Konsekuensi selanjutnya juga bisa sangat besar. Parlemen Irak harus menambah lebih banyak kursi untuk mempertahankan rasio perwakilan dan warga negara yang diamanatkan. Dengan tingkat kesuburan tertinggi di provinsi-provinsi yang mayoritas penduduknya Syiah di selatan, wilayah Arab Sunni dan Kurdi di utara dan tengah Irak diperkirakan akan kehilangan bobot demografis dan kekuatan politik relatif. Pemerintah dan badan-badan internasional seperti Bank Dunia juga harus merevisi cara mereka mengalokasikan dana ke provinsi berdasarkan proporsi jumlah penduduk. Banyak yang berharap bahwa hasil sensus akan dicocokkan dengan daftar gaji pemerintah, sehingga membatasi apa yang disebut “karyawan hantu” yang mengembalikan sebagian besar gaji mereka kepada pendukung politik mereka.

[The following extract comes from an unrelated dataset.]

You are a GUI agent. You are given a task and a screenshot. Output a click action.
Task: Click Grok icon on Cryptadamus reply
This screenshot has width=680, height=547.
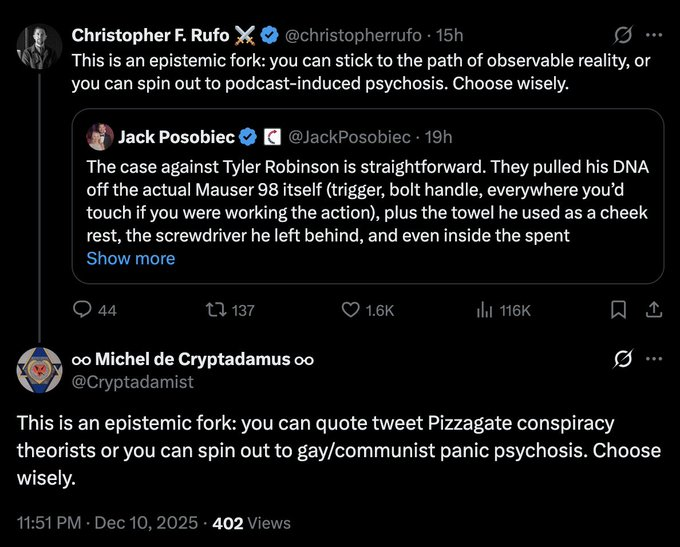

Sensus tersebut bukanlah akhir, melainkan awal dari reformasi administratif dan politik Irak. Apakah sensus ini dapat meningkatkan kapasitas negara Irak dan mengarah pada perbaikan perekonomian tergantung pada bagaimana elit politik Irak menanggapi hasil sensus tersebut. Mengabaikan atau mendelegitimasi hasil sensus akan semakin melemahkan lembaga-lembaga negara Irak, mengikis kepercayaan, dan menghasilkan lebih banyak ketidakstabilan. Penting bagi Amerika Serikat dan mitra internasionalnya untuk membantu Irak membangun momentum yang telah dihasilkan oleh sensus tersebut. Hal ini termasuk membantu Irak untuk memaksimalkan manfaat demografinya dan membangun landasan bagi lapangan kerja produktif. Mengurangi ketergantungan Irak pada minyak dan lapangan kerja di sektor publik sangatlah penting. Kemitraan pemerintah-swasta dan investasi asing yang ditargetkan di bidang pertanian, pengolahan makanan, dan sektor transportasi dapat membantu menyerap tenaga kerja Irak dan mendiversifikasi perekonomiannya.

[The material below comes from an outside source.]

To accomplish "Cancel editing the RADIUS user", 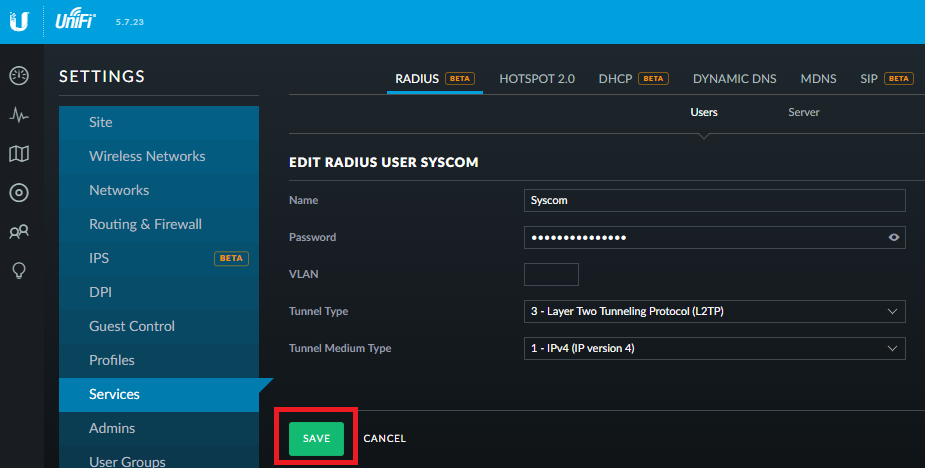I will 385,438.
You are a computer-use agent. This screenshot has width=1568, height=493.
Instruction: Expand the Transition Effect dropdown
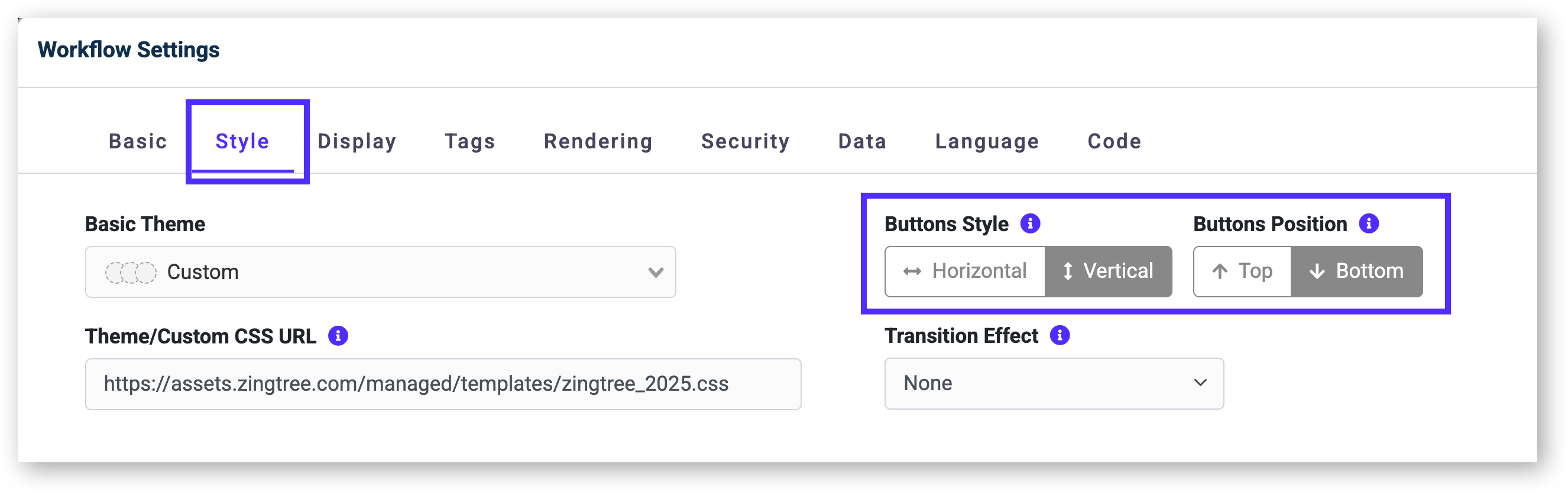[x=1054, y=384]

Reformasi ekonomi harus berjalan seiring dengan pemberantasan korupsi yang telah menghambat produktivitas tenaga kerja dan menghabiskan miliaran dolar belanja pemerintah. Pemerintah Sudan, seperti pendahulunya, telah menyadari perlunya diversifikasi ekonomi dan transparansi fiskal berjuang untuk menerapkan reformasi. Masing-masing tindakan menghadapi penolakan keras dari dalam koalisinya masing-masing. Akibatnya, hadiah demografis Irak sudah terlanjur ada dalam bahaya karena disia-siakan. Namun, kekuatan luar dapat membantu memediasi dan menengahi perjanjian untuk menyesuaikan keseimbangan kekuatan agar sesuai dengan realitas demografis dan memanfaatkan peluang baru yang digarisbawahi oleh sensus. Sama halnya dengan komunitas internasional yang dapat mendukung transisi demokrasi dengan mengenali agar pemilu berlangsung bebas dan adil, negara-negara asing dapat meningkatkan legitimasi sensus dengan mendesak semua aktor untuk menerima hasil-hasilnya dan memanfaatkan janji-janjinya.

Sumber

Conor O’Sullivan
Conor O’Sullivan, born in Dublin, Ireland, is a distinguished journalist with a career spanning over two decades in international media. A visionary in the world of political news, he collects political parties’ internal information for Agen BRILink dan BRI with a mission to make global news accessible and insightful for everyone in the world. His passion for unveiling the truth and dedication to integrity have positioned Agen BRILink dan BRI as a trusted platform for readers around the world.